PROBLEM 1:
In the forum thread on the limit of ln(sin x), change "diverges" to "goes" and reproduce everything from "You can’t substitute" down to "which is incorrect." with that replacement.
PROBLEM 2:
Summarize the forum thread on the limit of ln(sin x) in two sentences.

EXCERPTED PASSAGE:
================

1
$\begingroup$

in this question, can I just do direct substitution? $\lim_{x\to 0^+}\ln(\sin(x))$

Thanks!

  • 0
    oh yea its DNE, i see... so what is the correct step of solving it?2012-09-30

3 Answers 3

3

You can’t substitute $x=0$, since $\ln 0$ is undefined, but you can use the fact that $\sin x\to 0^+$ as $x\to 0^+$ to say that

$\lim_{x\to 0^+}\ln\sin x=\lim_{x\to 0^+}\ln x\;.$

That’s a limit that you should know: $\lim_{x\to 0^+}\ln x=-\infty\;.$

2

That works when the function is continuous at the limit point. As it stands, the function is not (since it isn't defined there), so I wouldn't look at it that way. However you can substitute $u= \sin x$. Then as $x\to 0^+, u\to 0^+$, so

$\lim_{x\to 0^+}\ln(\sin x)=\lim_{u\to 0^+}\ln u$

The limit diverges to $-\infty$. It seems like you're trying to say that $\ln(0)=-\infty$, which is incorrect.

0

Try

$\ln( \lim_{x\to 0^+} \sin(x) )$

So as $x \to 0^+$, $\ln(\sin(x) ) \to -\infty$

================

DATASET CONTENT:
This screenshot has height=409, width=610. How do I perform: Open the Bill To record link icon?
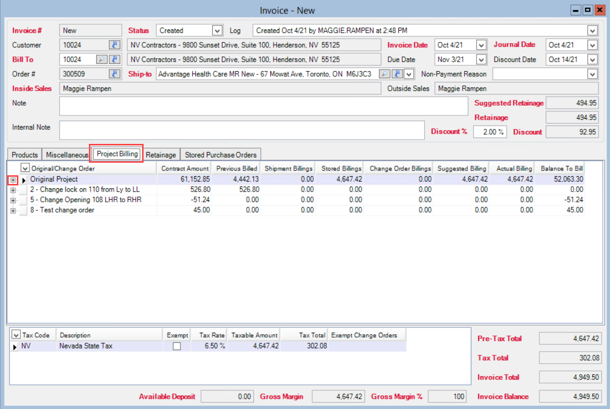pos(115,59)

================

EXERCISE ANSWER 1:
You can’t substitute $x=0$, since $\ln 0$ is undefined, but you can use the fact that $\sin x\to 0^+$ as $x\to 0^+$ to say that

$\lim_{x\to 0^+}\ln\sin x=\lim_{x\to 0^+}\ln x\;.$

That’s a limit that you should know: $\lim_{x\to 0^+}\ln x=-\infty\;.$

2

That works when the function is continuous at the limit point. As it stands, the function is not (since it isn't defined there), so I wouldn't look at it that way. However you can substitute $u= \sin x$. Then as $x\to 0^+, u\to 0^+$, so

$\lim_{x\to 0^+}\ln(\sin x)=\lim_{u\to 0^+}\ln u$

The limit goes to $-\infty$. It seems like you're trying to say that $\ln(0)=-\infty$, which is incorrect.

EXERCISE ANSWER 2:
The thread asks whether direct substitution can be used to find the limit of ln(sin x) as x approaches 0 from the right. The responses explain that substitution fails because ln 0 is undefined, but since sin x approaches 0 from the right, the limit equals that of ln u as u approaches 0 from the right, which is negative infinity.